Carsten Erfgen: Lena gilt ja als eine unprätentiöse und bodenständige Sängerin und Opel als eher altmodische Marke. Eine jugendliche Auffrischung stünde der Firma sicher gut zu Gesicht, und Lena könnte das auch schaffen. Doch das Engagement birgt für beide Seiten gewisse Risiken.

sueddeutsche.de: Inwiefern?

Erfgen: Unsere Studien haben gezeigt, dass beim Einsatz von Testimonials vor allem folgende Aspekte wichtig sind: die Dauer der Zusammenarbeit, die Glaubwürdigkeit und die Passung, das heißt die Frage, ob die gedanklichen Assoziationen zum Testimonial und die gedanklichen Assoziationen zum Produkt ähnlich sind. Zudem droht gerade in solchen Fällen wie dem von Lena und Opel der Vampir-Effekt.

sueddeutsche.de: Was für ein Effekt?

Erfgen: Der Vampir-Effekt. Das bedeutet, dass sich der Konsument nach der Werbung mehr ans Testimonial erinnern kann als an das beworbene Produkt. Oder im Extremfall sogar ausschließlich an das Testimonial und überhaupt nicht an das beworbene Produkt. Dieser Effekt tritt besonders häufig bei kurzfristigen Engagements auf.

sueddeutsche.de: Also hätten Sie an Opels Stelle eher ein anderes Testimonial gewählt?

Erfgen: Das ist nur schwer zu beantworten. Ich kann zur Auswahl nur generell sagen, dass wir sehr stark dafür plädieren, vor dem endgültigen Einsatz Tests durchzuführen und nicht aus dem Bauch heraus zu entscheiden, weil sich das Bauchgefühl in dieser Frage oft irrt. Unsere Erfahrung zeigt aber, dass viele Firmen das nicht so machen.

sueddeutsche.de: Die Zahl von Testimonials nimmt kontinuierlich zu. Hat ihr Einsatz überhaupt den gewünschten Effekt?

DATENSATZEINTRÄGE>
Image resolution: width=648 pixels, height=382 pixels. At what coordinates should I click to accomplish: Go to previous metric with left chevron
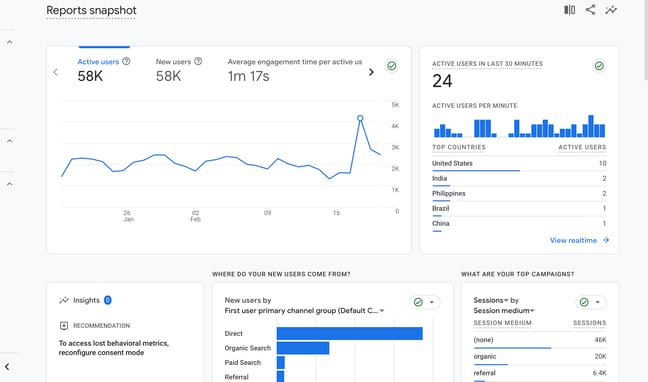tap(56, 72)
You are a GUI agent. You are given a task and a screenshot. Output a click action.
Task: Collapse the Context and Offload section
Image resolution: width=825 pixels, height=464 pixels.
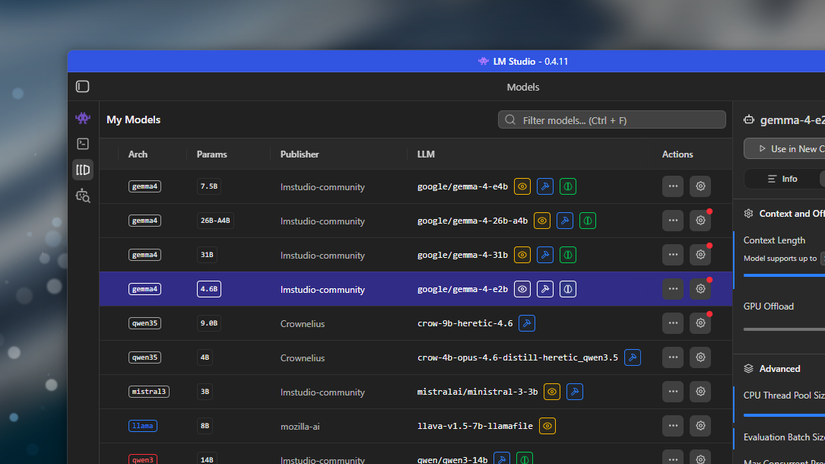pyautogui.click(x=750, y=213)
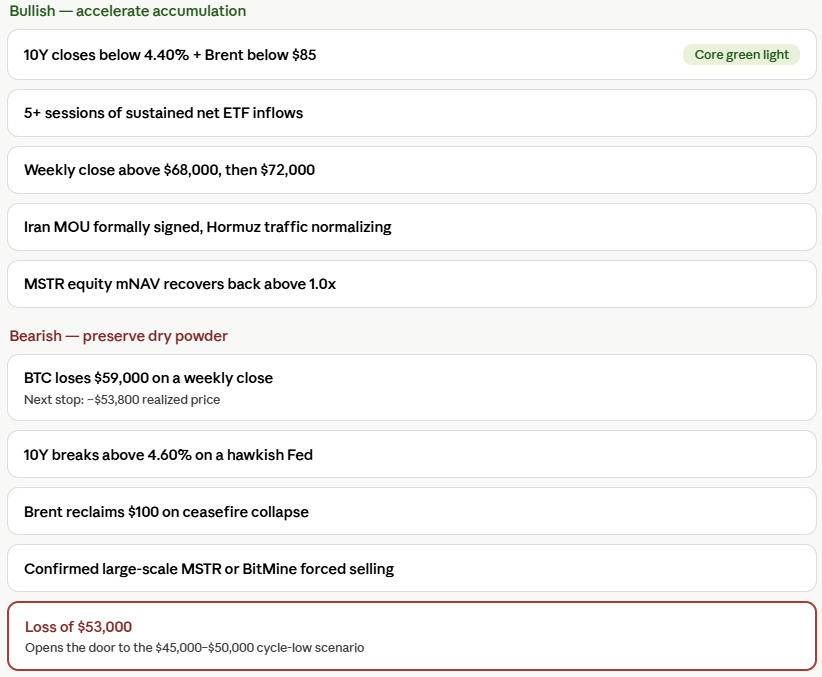
Task: Click the cycle-low scenario description text
Action: point(194,648)
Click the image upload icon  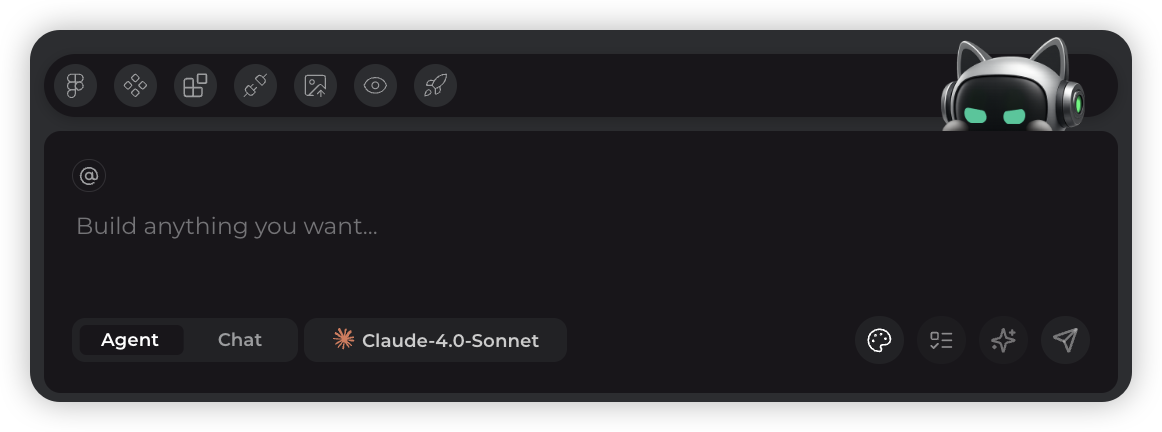pyautogui.click(x=315, y=86)
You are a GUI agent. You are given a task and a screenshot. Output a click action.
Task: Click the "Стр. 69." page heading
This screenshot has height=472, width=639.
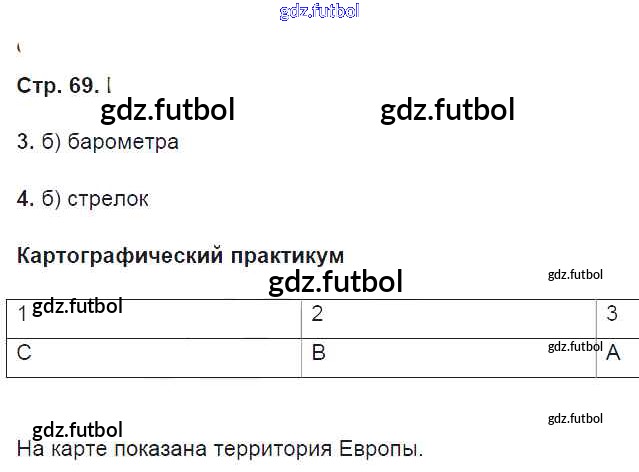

ARBEITSAUFTRAG>
Beantworte anhand des Interviews über Lena und Opel diese Fragen:
(a) Als was für eine Marke gilt Opel laut Erfgen?
(b) Woran erinnert sich der Konsument beim Vampir-Effekt nach der Werbung mehr als an das beworbene Produkt?
(c) Was sollten Firmen nach Erfgens Rat vor dem endgültigen Einsatz eines Testimonials tun?

ERGEBNIS DER ÜBUNG>
(a) Als eher altmodische Marke.
(b) An das Testimonial.
(c) Tests durchführen, statt aus dem Bauch heraus zu entscheiden.